> Task brief
Leave out the pictures, and copy exactly the lines from the line with "Tel: (1285, 1142)" through the last line of the data below.

> Data extract
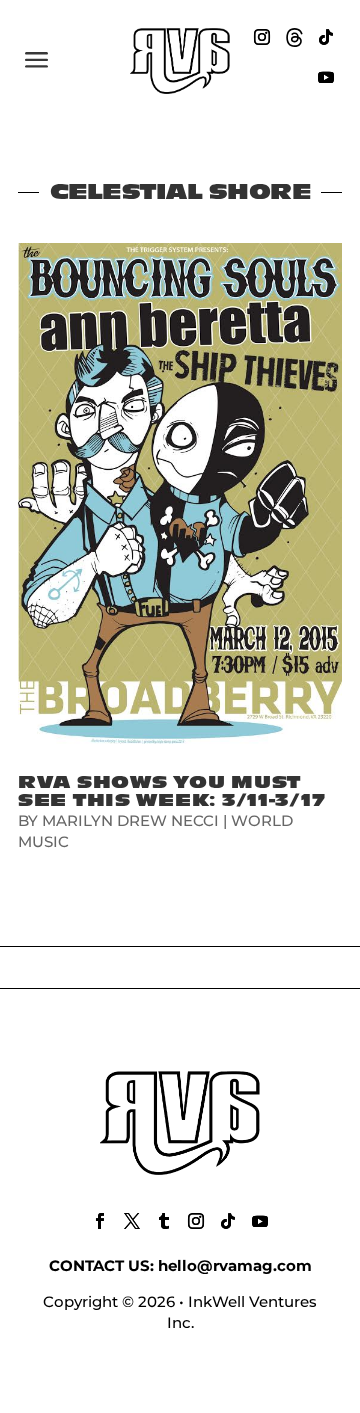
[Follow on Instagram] (262, 37)
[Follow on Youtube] (326, 77)
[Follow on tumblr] (164, 1221)
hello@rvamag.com (235, 1265)
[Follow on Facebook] (100, 1221)
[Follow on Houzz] (294, 37)
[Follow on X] (132, 1221)
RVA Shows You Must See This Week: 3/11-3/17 (171, 791)
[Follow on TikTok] (326, 37)
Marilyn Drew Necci (130, 820)
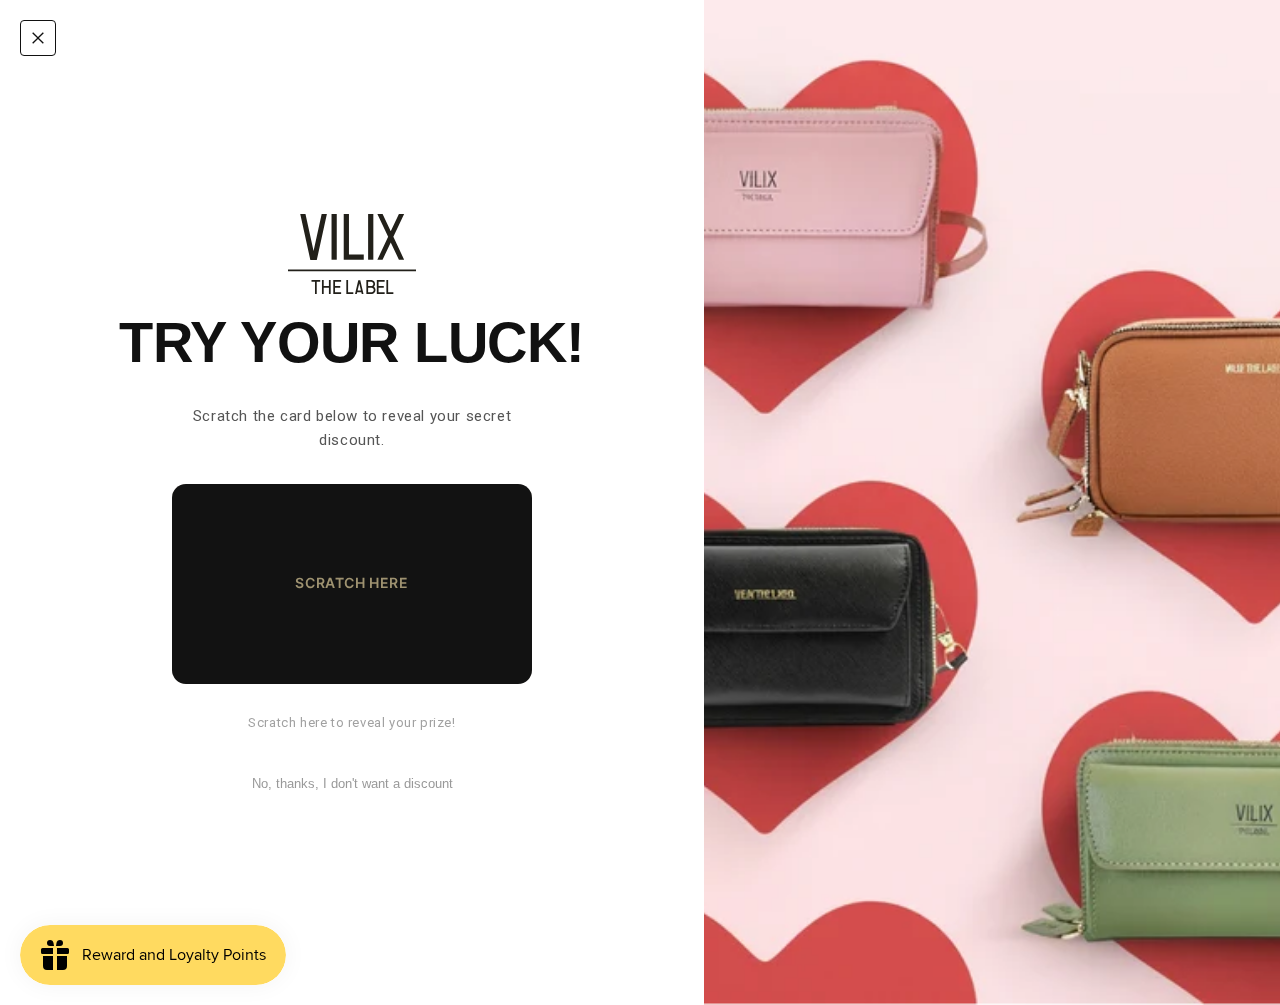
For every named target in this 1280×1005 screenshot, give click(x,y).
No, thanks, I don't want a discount (352, 783)
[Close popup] (38, 38)
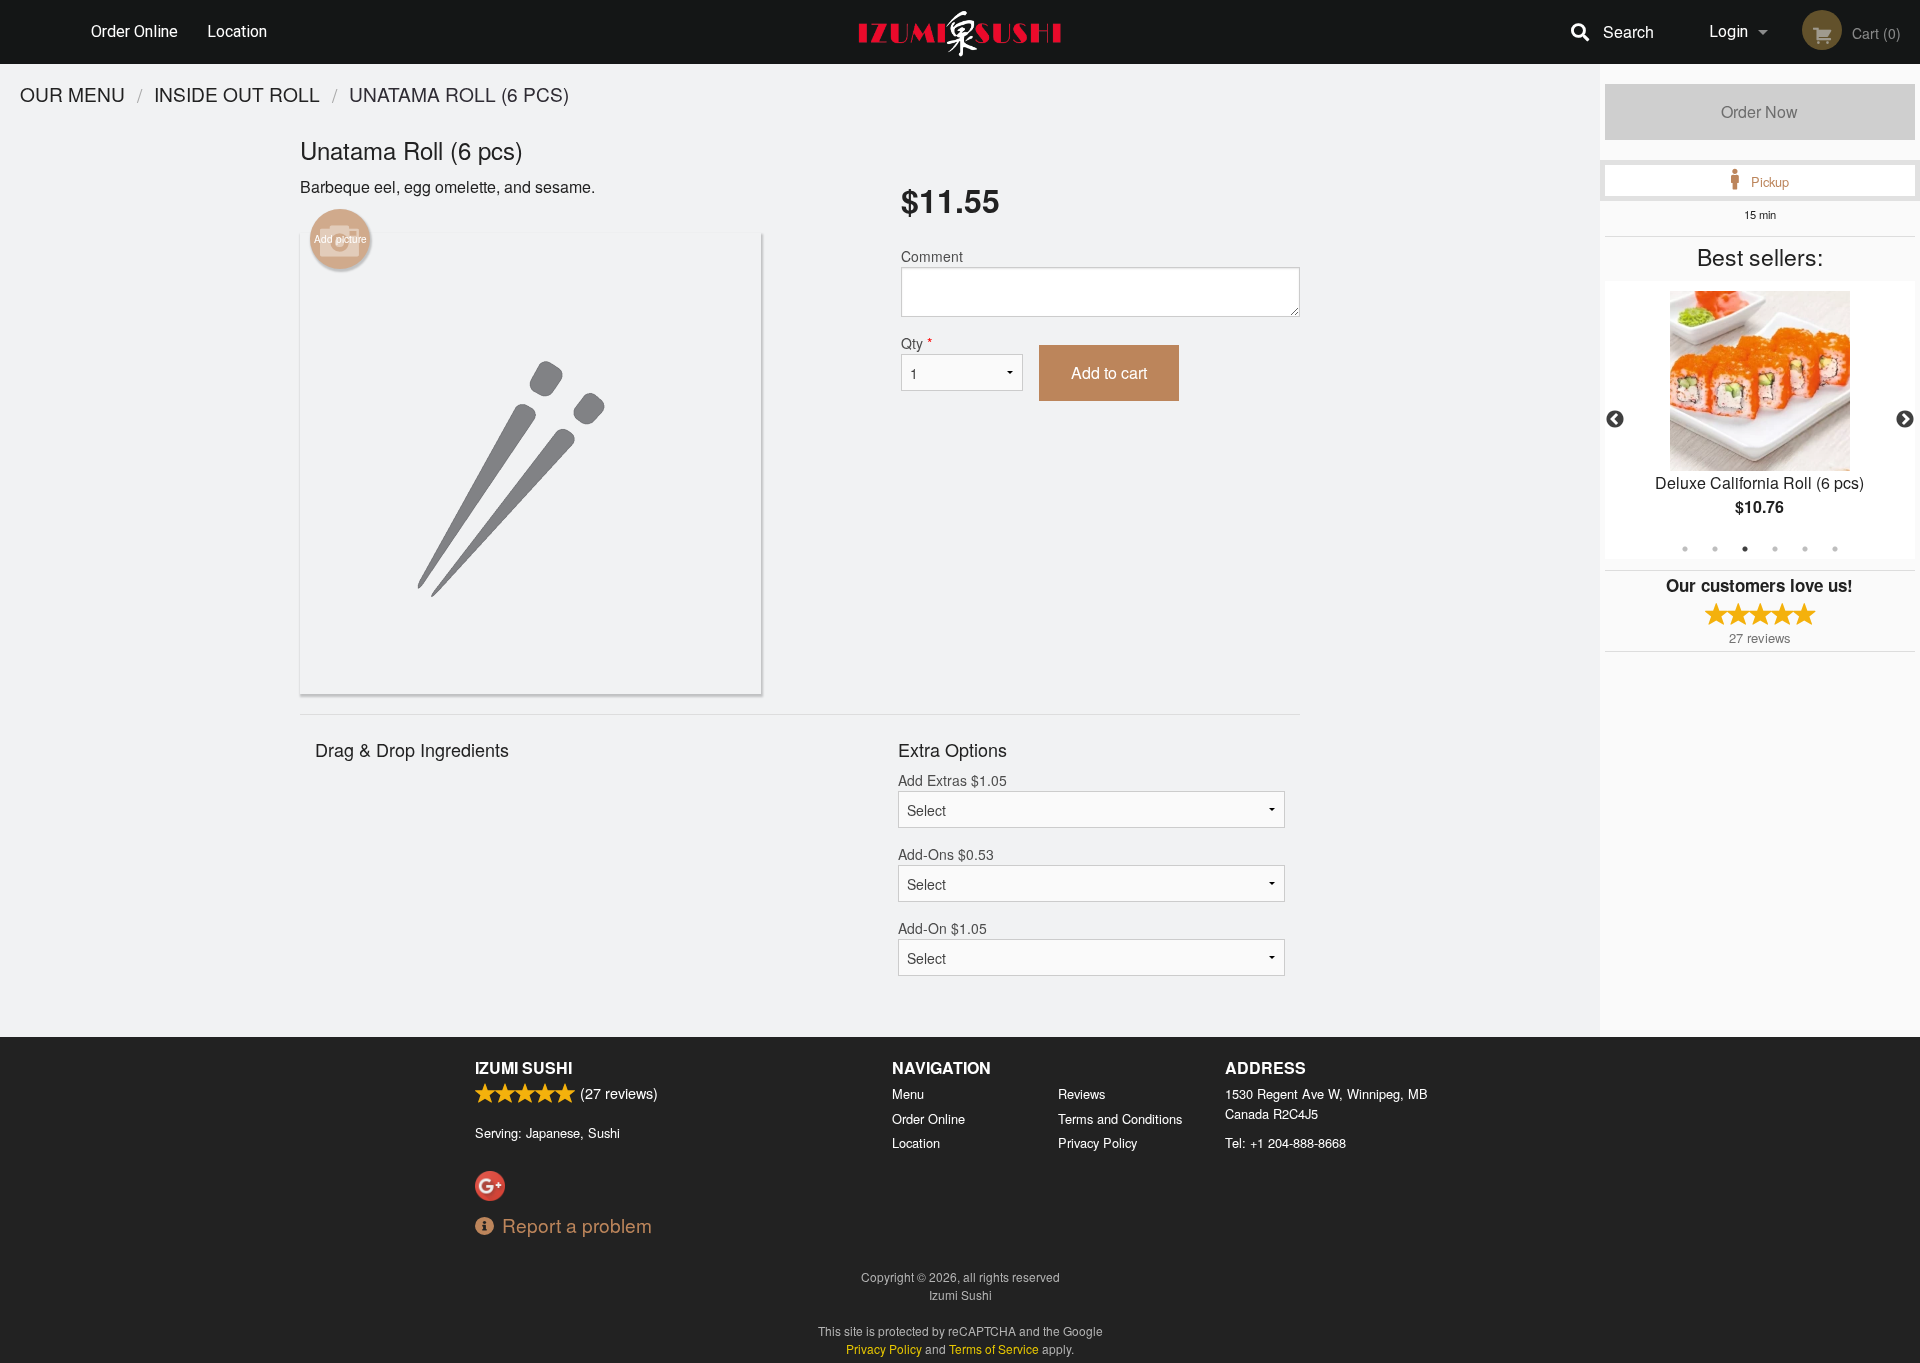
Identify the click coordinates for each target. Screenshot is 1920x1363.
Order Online (134, 31)
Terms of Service (994, 1348)
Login (1728, 31)
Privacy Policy (1097, 1142)
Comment (932, 256)
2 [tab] (1715, 549)
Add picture (340, 239)
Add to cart (1109, 372)
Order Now (1759, 111)
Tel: (1285, 1142)
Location (237, 31)
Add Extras (952, 780)
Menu (908, 1093)
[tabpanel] (1760, 420)
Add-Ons (946, 854)
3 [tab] (1745, 549)
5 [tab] (1805, 549)
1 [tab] (1685, 549)
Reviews (1081, 1093)
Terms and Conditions (1120, 1118)
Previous (1615, 420)
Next (1905, 420)
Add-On (942, 928)
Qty (916, 343)
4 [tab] (1775, 549)
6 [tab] (1835, 549)
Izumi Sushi (523, 1067)
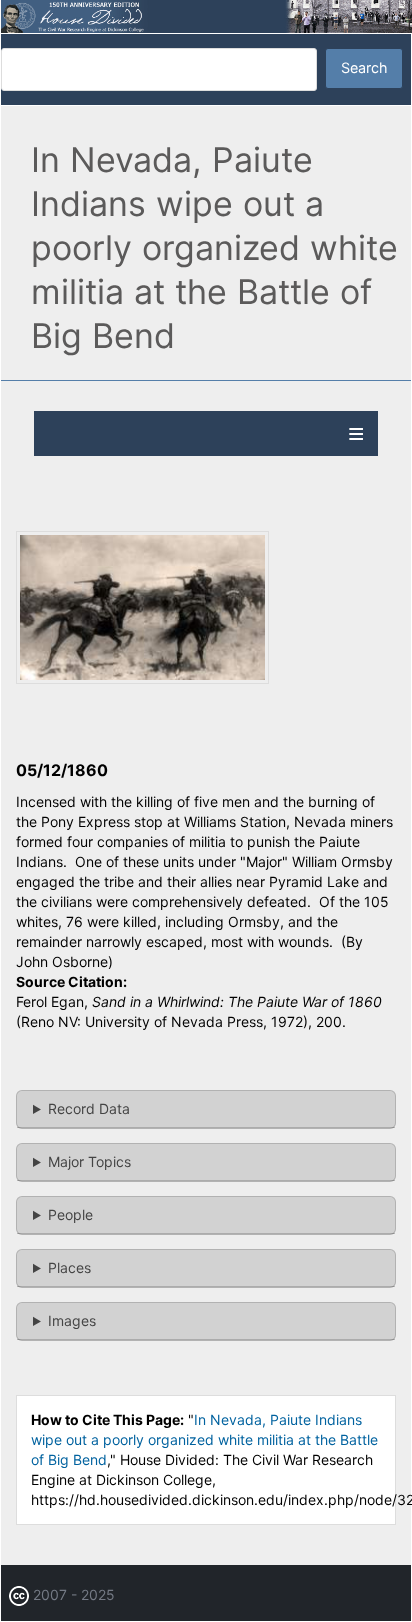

> Written answer
Tel: (1285, 1142)
Location (237, 31)
Add Extras (952, 780)
Menu (908, 1093)
[tabpanel] (1760, 420)
Add-Ons (946, 854)
3 [tab] (1745, 549)
5 [tab] (1805, 549)
1 [tab] (1685, 549)
Reviews (1081, 1093)
Terms and Conditions (1120, 1118)
Previous (1615, 420)
Next (1905, 420)
Add-On (942, 928)
Qty (916, 343)
4 [tab] (1775, 549)
6 [tab] (1835, 549)
Izumi Sushi (523, 1067)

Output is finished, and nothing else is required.